I had to look: The C.A. thread is the Energizer Bunny. Best comment today:

--------------------
WOW, do any of you people have real jobs? This post is, like, two days old....That's ancient in interweb time.

It's over, go home. Nothing else to see here.

Posted by: b | June 11, 2008 1:00 PM

Posted by: td applauds b, is worried petal is still at work | June 11, 2008 8:22 PM | Report abuse

Wow. Busy day here. I'm working my way through the glossary now. Wondering -- should "Carm Down" merit its own entry?

Posted by: Liz Kelly | June 11, 2008 8:59 PM | Report abuse

And sorry about going AWOL today. My bad, fer sure. Back to normal strength tomorrow.

Posted by: Liz Kelly | June 11, 2008 9:08 PM | Report abuse

one last suggested entry for the dictionary:

britney spearsin' - running around without appropriate undergarments, or inhibitions about it.

Posted by: anonymous lurker | June 11, 2008 9:36 PM | Report abuse

I think that the Glossary term "Snarkfest" should have some synonyms. Snark Tank, for example, as in,

"Byoolin is the Great White of the Snark Tank."

"luvlinsey met with an early demise when she foolishly swam in the Snark Tank."

I wonder if the Discovery Channel will consider having a Snark Week. Somebody (Liz) needs to have a talk with Mike Rowe.

Posted by: Sasquatch | June 11, 2008 10:50 PM | Report abuse

Sas, I seem to remember we suggested Liz Kelly do an interview with Mike Rowe.

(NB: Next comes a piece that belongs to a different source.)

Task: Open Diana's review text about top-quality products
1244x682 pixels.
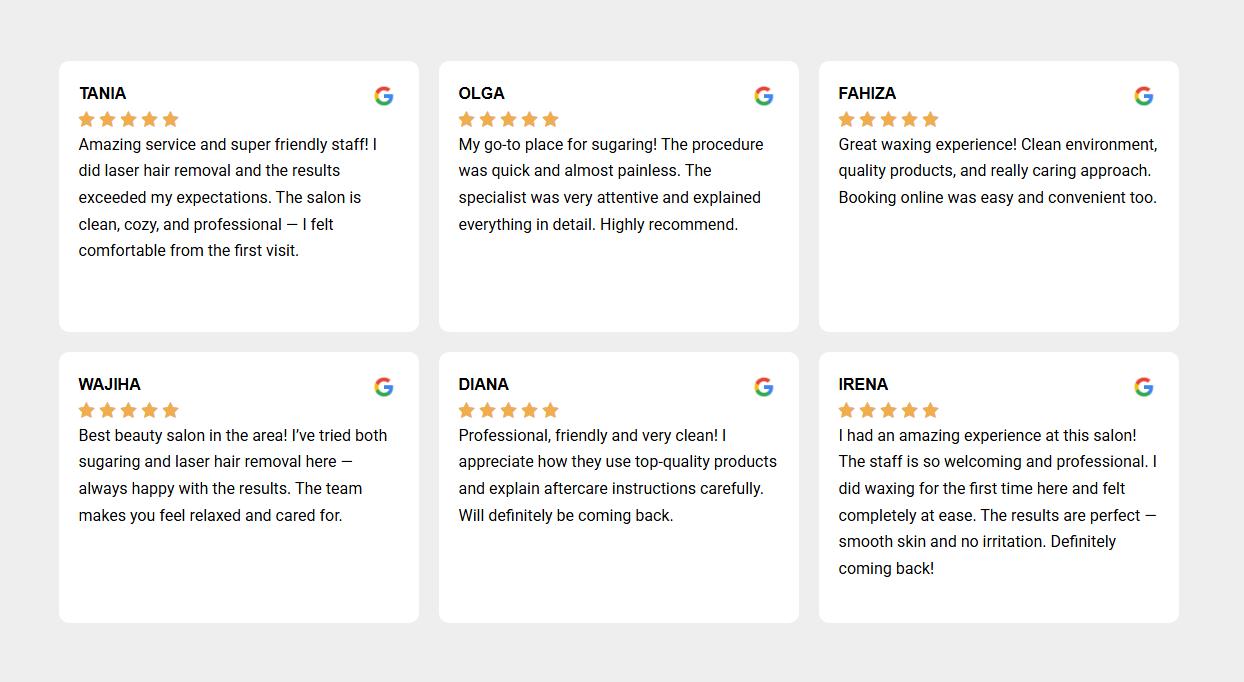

Posted by: jes | June 11, 2008 11:23 PM | Report abuse

Look at me! Thanks, byoo!

Posted by: £££ | June 12, 2008 12:45 AM | Report abuse

Excuse my overzealous previous post. Use of two exclamation marks, especially in one post, is simply way more emotion than I usually care to express.

That is all.

Posted by: £££ | June 12, 2008 12:50 AM | Report abuse

The comments to this entry are closed.